1月12日の晩、シネマヴェーラの特集「ヌーヴェル・ヴァーグ前夜」で見ました。『情婦マノン』。
上映前に蓮實重彥氏のトークがついている。
人によってはそんなのあったりめーだ、だろうし、既に聞いた話もあるのだろうけど、このおじいさんのお話はなにを何度聞いても、話芸って呼べるくらいおもしろくてたまんない。
まずいきなり、2023年が始まって最大の謎はなんで自分がこのとても傑作とは思えないような半端な作品の前口上をしなければならないのか、などぶつぶつ言いだし、それでも中学生の頃、恵比寿にあったエビス本庄という映画館でルネ・クレールを始めとする洋画を見まくっていた時代(いいなー)にこの映画を見た、ということ、このぼろくて、でも忘れがたい映画館の思い出から、この同じ映画館の外で父親と一緒に出てくるのを待っていた人、というのが当時国立国会図書館の初代副館長だった中井正一氏で、氏を訪ねて小学五年生の蓮實少年が迎賓館(国会図書館はここにあった)の扉を叩いたとか、すごいなー、っていう夢のような昔話。
さて”Manon”。
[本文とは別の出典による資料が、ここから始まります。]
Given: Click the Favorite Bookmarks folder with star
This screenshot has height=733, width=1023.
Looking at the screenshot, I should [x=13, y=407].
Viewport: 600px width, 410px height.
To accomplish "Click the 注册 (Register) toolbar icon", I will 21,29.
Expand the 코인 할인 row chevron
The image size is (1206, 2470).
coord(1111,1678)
監督はHenri-Georges Clouzot、Abbé Prévostの小説 “Manon Lescaut” (1731)の舞台を第二次大戦下のヨーロッパに持ってきていて、ヴェネツィアで金獅子賞を受賞している。 「マノン」というとまずはKenneth MacMillanの振付によるバレエ、だったのでこのストーリー展開にはややびっくりしたかも。
冒頭、パレスチナ(イスラエル)に向かう貨物船にユダヤ人の難民家族たちが(おそらく闇で)大勢乗り込んでいて、そのうちそこの貨物室に潜りこんでいたRobert (Michel Auclair)とManon Lescaut (Cécile Aubry)のふたりが発見され、通報するから、って言われるのだがまずは自分たちの話を聞いてほしい、とRobertが語り始める。
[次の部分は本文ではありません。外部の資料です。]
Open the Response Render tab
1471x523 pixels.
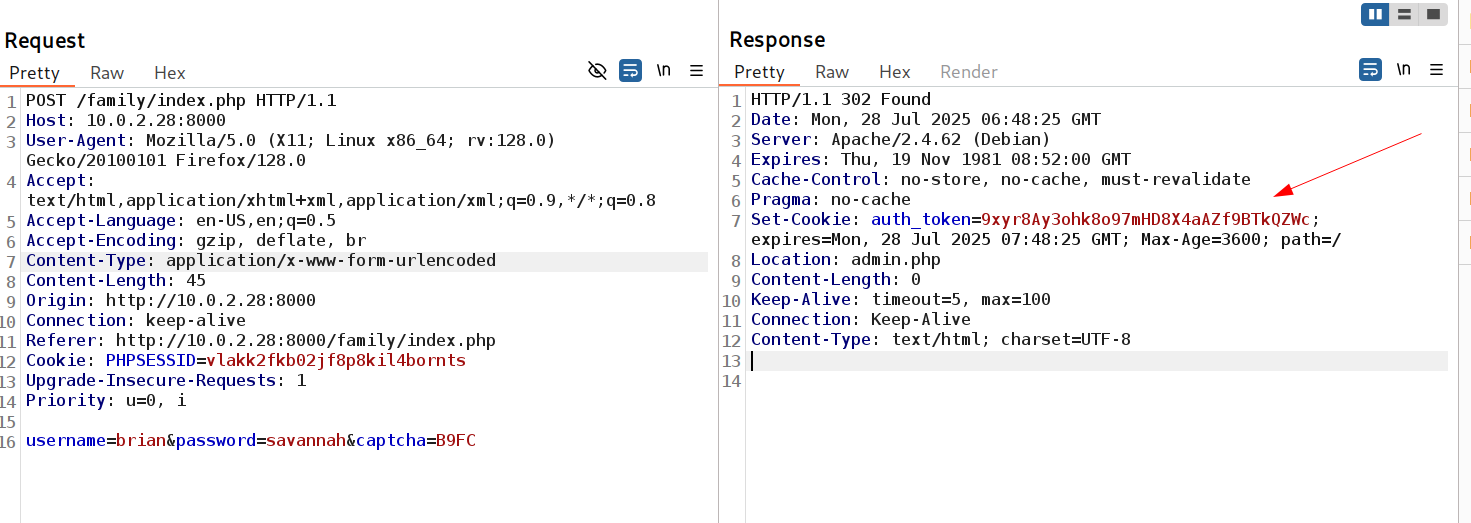click(x=969, y=72)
戦時下のノルマンディーで、レジスタンスだったRobertはドイツ人相手に寝たって責められている情婦のManonを助けて解放直後のパリに移って、ふたりで一緒に堅気として生きようとするのだが、Manonは享楽的な暮らしを捨てられずにぐだぐだで、でもRobertも彼女を見切ることができなくて、彼女を裕福なアメリカ人と強引にくっつけようとしていた彼女の兄のLeon (Serge Reggiani)を殺してパリを発つ列車に乗ると、彼女もついてきた(列車のなかをかき分けていくシーンがすごい)、と。
身の上話を聞いた船長は、ユダヤ人が降りる時にお前らも行け、って黙ってリリースしてくれるのだが、ほんとうの地獄はここからで、砂漠の果てなき行軍とアラブ人部隊による容赦ない掃射が待っているのだった…
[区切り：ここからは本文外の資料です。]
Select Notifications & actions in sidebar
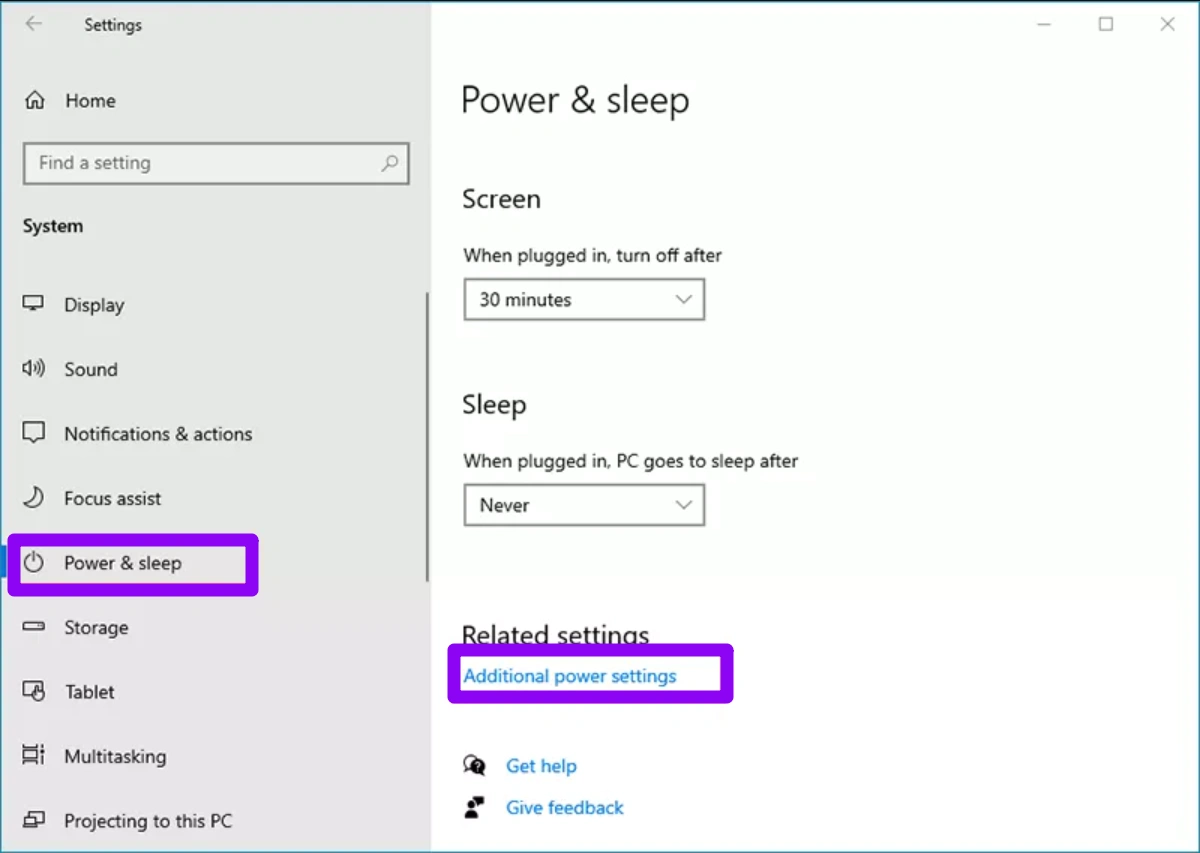1200x853 pixels. [x=158, y=434]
当時18歳のCécile AubryのManonはあまりファム・ファタールぽさはなくて、どちらかというとRobertのせっかちで単細胞な愚鈍さの方が目についた、というか、目につくつかないでいうと、当時の蓮實少年を興奮させたという彼女の左側の乳房の見える見えないのことが気になってしまったのはよくなかったかも。
とにかく、船→戦争(ノルマンディー)→栄華(パリ)→列車→船を降りる→徒歩地獄(砂漠)→あーめん、という目くるめく移動スペクタクルのなかにこの男女のドラマを織りこんでしまったのは、すごいと思いつつも、どうなのかしら、って。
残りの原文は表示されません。